Important things to remember

sed - Excellent resource that all of my google searches generally bring me to
Make’s automatic variables - there are many, but these are the only ones I use regularly
- $@ - the name of the target
- $^ - the name of all of the prerequisites
- $< - the name of the first prerequisite

Installations

If you haven’t been following along, you can get caught up by doing the following:

(windows) Install the Ubuntu Linux BASH shell for Windows 10

(mac) Install homebrew and wget

  /usr/bin/ruby -e "$(curl -fsSL https://raw.githubusercontent.com/Homebrew/install/master/install)"
  brew install wget

To get to where we are at the beginning of this episode (you won’t have the same issue numbers at Pat)…
- Set up a GitHub account
- Create a new GitHub repository
  - Call it “Schloss_rrnAnalysis_XXXX_2020” (feel free to use your own last name)
  - Make it Public
  - Don’t check the box next to “Initialize this repository with a README”
  - Click the green “Create repository” button
- Go to your command line and enter the following replacing <your_github_id> with your GitHub user id
```
git clone git@github.com:SchlossLab/Schloss_rrnAnalysis_mSphere_2020.git
cd Schloss_rrnAnalysis_XXXX_2020
git reset --hard 7efa956
git remote set-url origin git@github.com:<your_github_id>/Schloss_rrnAnalysis_XXXX_2020.git
git push -u origin master  
```
- Return to GitHub and refresh your browser. Then you’ll be good to go.

Exercises

1. Can you explain what happens if we leave off the echo command in our script? You might remember we got a similar error in the episode where we were developing our bash scripts.
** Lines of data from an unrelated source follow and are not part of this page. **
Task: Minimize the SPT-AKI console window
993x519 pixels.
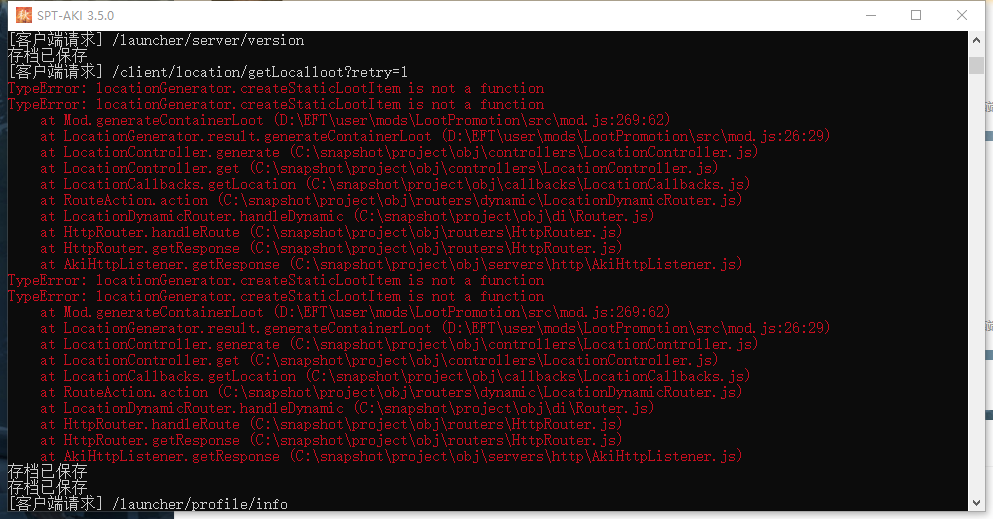Action: pyautogui.click(x=871, y=15)
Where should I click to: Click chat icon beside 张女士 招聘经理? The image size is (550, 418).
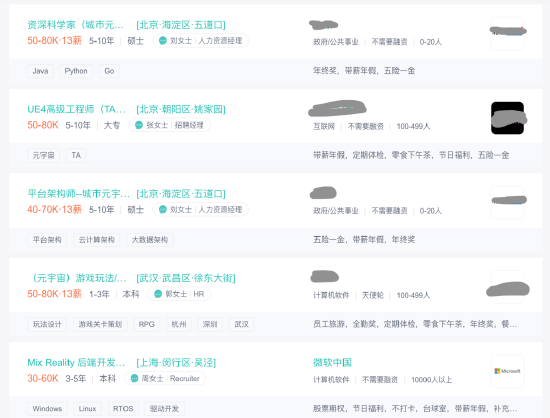(139, 125)
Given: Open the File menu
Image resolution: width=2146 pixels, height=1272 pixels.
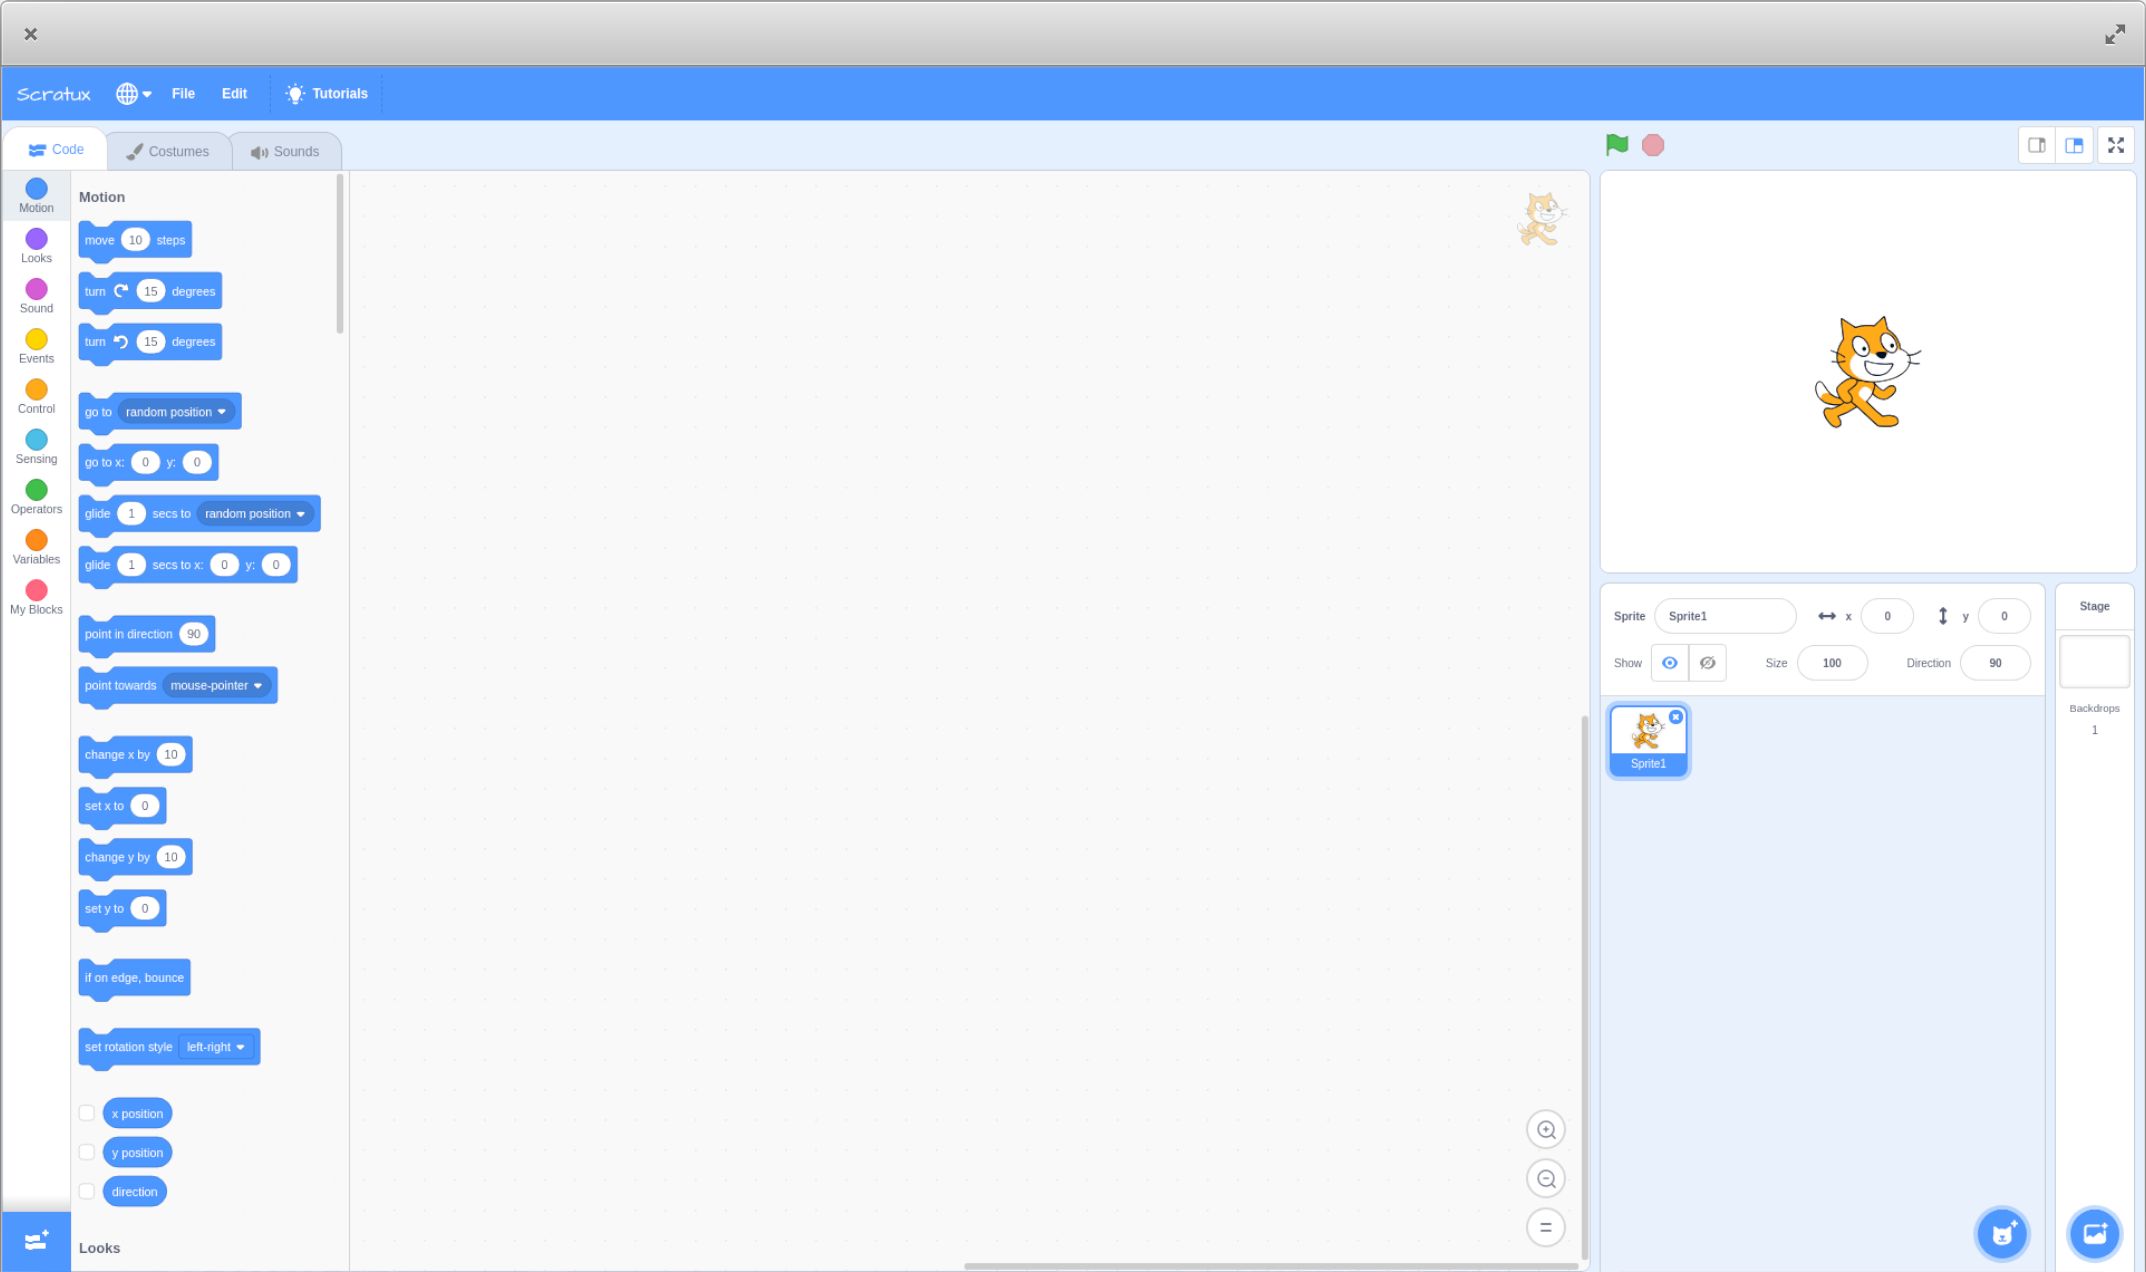Looking at the screenshot, I should coord(183,94).
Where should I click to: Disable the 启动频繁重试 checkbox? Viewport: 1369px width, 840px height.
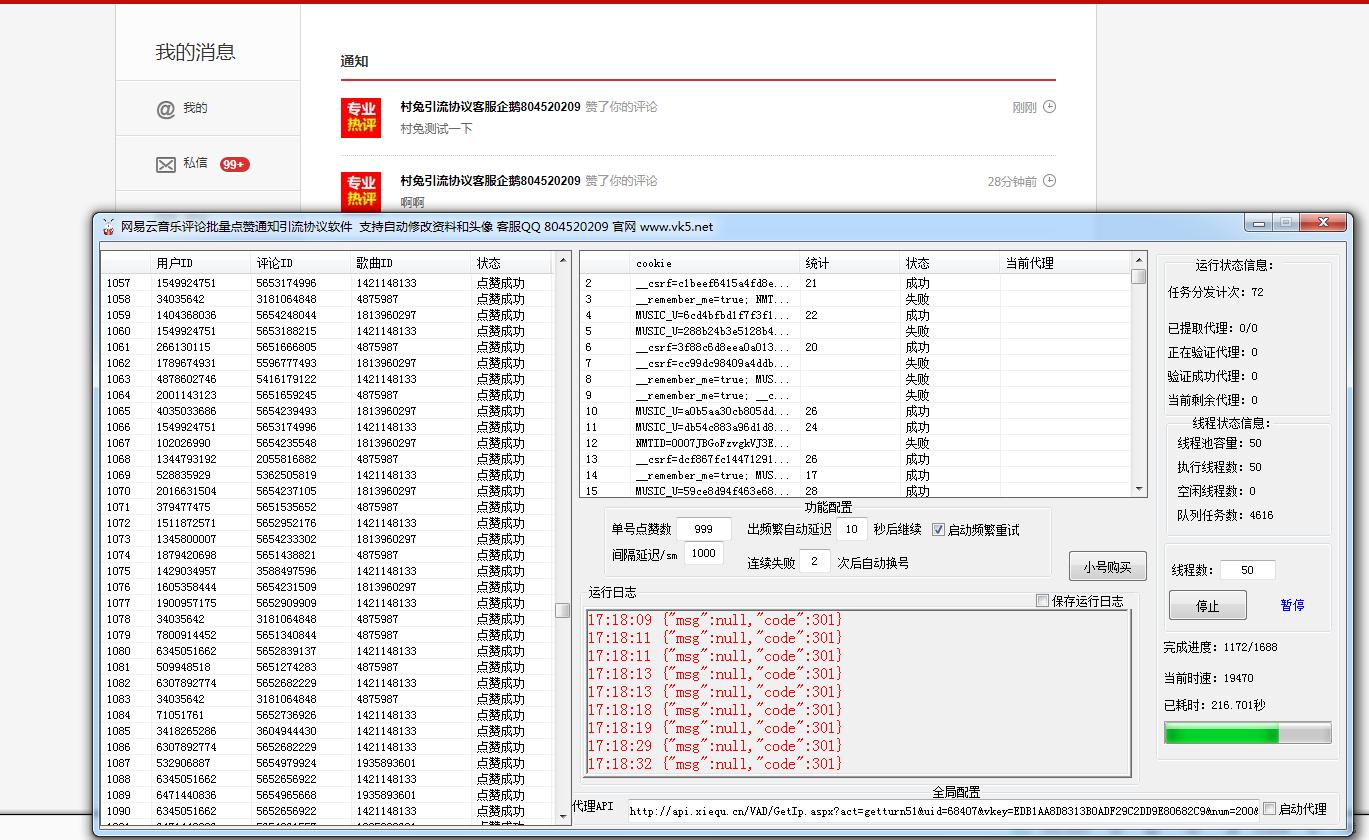(938, 530)
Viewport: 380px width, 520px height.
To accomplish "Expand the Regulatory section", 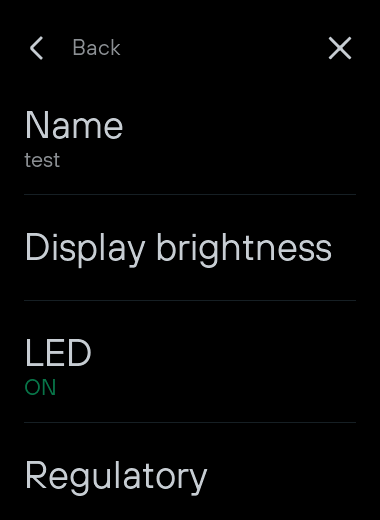I will [190, 471].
path=`$target | sed -E "s/(.*\/).*/\1/"`

2. Write the command to extract the variable region (i.e. V4) from data/V4/rrndb.align and save it to a variable named region. Try to make your regular expression as general as you can

3. We discussed using the automatic variable $@ to represent the target name in the recipes of our Makefile. You can also use $< to represent the name of the first prerequisite and $^ to represent all of the names of the prerequisites. How would you edit the rule to generate data/raw/rrnDB-5.6_16S_rRNA.fasta and data/raw/rrnDB-5.6_16S_rRNA.align so that the recipe only includes these automatic variables? Any thoughts about the revised syntax?